CodexBloom - Programming Q&A Platform

Unexpected NaN values during training with TensorFlow 2.8 on custom dataset

👀 Views: 97 💬 Answers: 1 📅 Created: 2025-06-10
tensorflow machine-learning cnn Python

I'm stuck trying to I'm reviewing some code and I'm trying to configure I tried several approaches but none seem to work... I'm currently training a model using TensorFlow 2.8 to classify images from a custom dataset, but I've encountered an scenario where the loss values suddenly become NaN during training. I’ve ensured that my dataset is properly normalized and preprocessed, but I still can’t figure out what’s going wrong. My model is a simple CNN with two convolutional layers followed by a couple of dense layers at the end. Here’s the code snippet that initializes and compiles the model: ```python import tensorflow as tf from tensorflow.keras import layers, models model = models.Sequential([ layers.Conv2D(32, (3, 3), activation='relu', input_shape=(64, 64, 3)), layers.MaxPooling2D(pool_size=(2, 2)), layers.Conv2D(64, (3, 3), activation='relu'), layers.MaxPooling2D(pool_size=(2, 2)), layers.Flatten(), layers.Dense(64, activation='relu'), layers.Dense(10, activation='softmax') ]) model.compile(optimizer='adam', loss='sparse_categorical_crossentropy', metrics=['accuracy']) ``` During the training phase, I use the following code: ```python train_dataset = tf.data.Dataset.from_tensor_slices((train_images, train_labels)).batch(32) model.fit(train_dataset, epochs=10) ``` After a few epochs, the loss value suddenly jumps to NaN, and my training process halts with the following behavior: ``` ValueError: Tensor conversion failed due to incompatible shapes: Expected shape: (None, 10) but got array with shape (32, 1) ``` I’ve double-checked the shape of my training labels and ensured they are integers corresponding to the classes.
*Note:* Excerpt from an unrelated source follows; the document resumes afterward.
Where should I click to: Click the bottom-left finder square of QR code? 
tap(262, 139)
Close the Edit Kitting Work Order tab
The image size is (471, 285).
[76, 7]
I also tried using a different optimizer like SGD, but the scenario continues. I suspect it may be related to the initialization of the weights or perhaps the learning rate being too high. I’ve tried reducing the learning rate to 0.0001, but it didn’t resolve the scenario. Any insights on what could be causing this NaN behavior and how to fix it would be greatly appreciated! My development environment is Linux. My team is using Python for this service. Has anyone else encountered this? I'm working on a service that needs to handle this. Is there a better approach? How would you solve this? My development environment is Linux. Am I approaching this the right way? I'm working in a Linux environment.